The present invention addresses the above issue.
SUMMARY
A first aspect of the present invention is directed to a lamppost
head assembly comprising a housing compartment having a cavity, a
panel and at least one fastener. The panel has a plurality of Light
Emitting Diodes (LEDs) positioned on a first surface and a heat
sink positioned on a second surface opposite to the first surface.
The heat sink is adapted to fit into the cavity for dissipating the
panel's heat into the housing compartment. The at least one
fastener maintains the panel at an angle with the housing
compartment from a plurality of angle options and maintains the
heat sink into the cavity.
The angle between the panel and the housing compartment allows to
determine a distance at which a light beam from the panel is
projected, for instance, away from the housing compartment or from
a mounting point of the housing compartment.
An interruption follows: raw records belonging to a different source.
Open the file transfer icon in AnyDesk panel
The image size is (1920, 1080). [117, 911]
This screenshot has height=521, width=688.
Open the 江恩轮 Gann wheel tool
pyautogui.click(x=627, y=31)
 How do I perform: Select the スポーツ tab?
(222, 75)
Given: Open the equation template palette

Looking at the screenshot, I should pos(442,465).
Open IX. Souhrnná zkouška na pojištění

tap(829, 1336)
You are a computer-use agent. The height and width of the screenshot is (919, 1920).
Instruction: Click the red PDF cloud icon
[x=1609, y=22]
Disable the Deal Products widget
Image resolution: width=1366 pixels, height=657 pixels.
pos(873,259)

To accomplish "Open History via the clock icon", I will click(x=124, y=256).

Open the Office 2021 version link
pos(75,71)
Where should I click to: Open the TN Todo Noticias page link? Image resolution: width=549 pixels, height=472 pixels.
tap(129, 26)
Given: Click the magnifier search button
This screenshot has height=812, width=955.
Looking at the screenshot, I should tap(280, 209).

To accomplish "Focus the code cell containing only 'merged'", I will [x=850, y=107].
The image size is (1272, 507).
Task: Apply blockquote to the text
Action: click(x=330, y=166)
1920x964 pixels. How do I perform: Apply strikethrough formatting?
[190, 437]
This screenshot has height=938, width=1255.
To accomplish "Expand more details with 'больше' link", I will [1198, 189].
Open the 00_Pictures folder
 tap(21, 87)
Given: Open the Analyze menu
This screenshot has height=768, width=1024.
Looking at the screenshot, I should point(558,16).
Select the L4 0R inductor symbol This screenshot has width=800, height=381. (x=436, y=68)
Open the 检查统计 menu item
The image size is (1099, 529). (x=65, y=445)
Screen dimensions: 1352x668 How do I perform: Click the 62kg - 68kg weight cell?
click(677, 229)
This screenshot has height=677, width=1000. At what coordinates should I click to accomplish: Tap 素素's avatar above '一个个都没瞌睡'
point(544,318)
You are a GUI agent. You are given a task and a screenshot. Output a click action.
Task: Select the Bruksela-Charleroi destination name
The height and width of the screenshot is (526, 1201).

Optionally, the heat sink may have a continuous surface in contact
with the cavity formed by a series of heat sink fins. The heat sink
may also have internal fins between the continuous surface and the
panel. Another option is for the cavity to have a continuous
surface in contact with the heat sink, which is formed by a series
of fins.
The cavity may present various shapes. For instance, the cavity may
have a semicircular channel shape. The angle between the panel and
the housing compartment would then provide a single rotational and
directional angle. The semicircular channel shape may be positioned
perpendicularly from a longitudinal axis of the housing
compartment. The semicircular channel shape may be continuous or be
facetted to define a plurality of surfaces (e.g., providing one way
of defining the plurality of angle options). In the latter case, at
least one of the plurality of surfaces may further define a
semicircular shape (e.g., providing one way of defining a limited
set of angle options).
The cavity may also have a hemispherical socket shape. The angle
between the panel and the housing compartment would then be
determined in many directions. The hemispherical socket shape may
be continuous.
The lamppost head assembly may further comprise a second panel
having a second plurality of Light Emitting Diodes (LEDs)
positioned on a first surface of the second panel and a second heat
sink positioned on a second surface of the second panel, opposite
to the first surface of the second panel.
The second heat sink may be adapted to fit into the cavity for
dissipating the second panel's heat into the housing compartment.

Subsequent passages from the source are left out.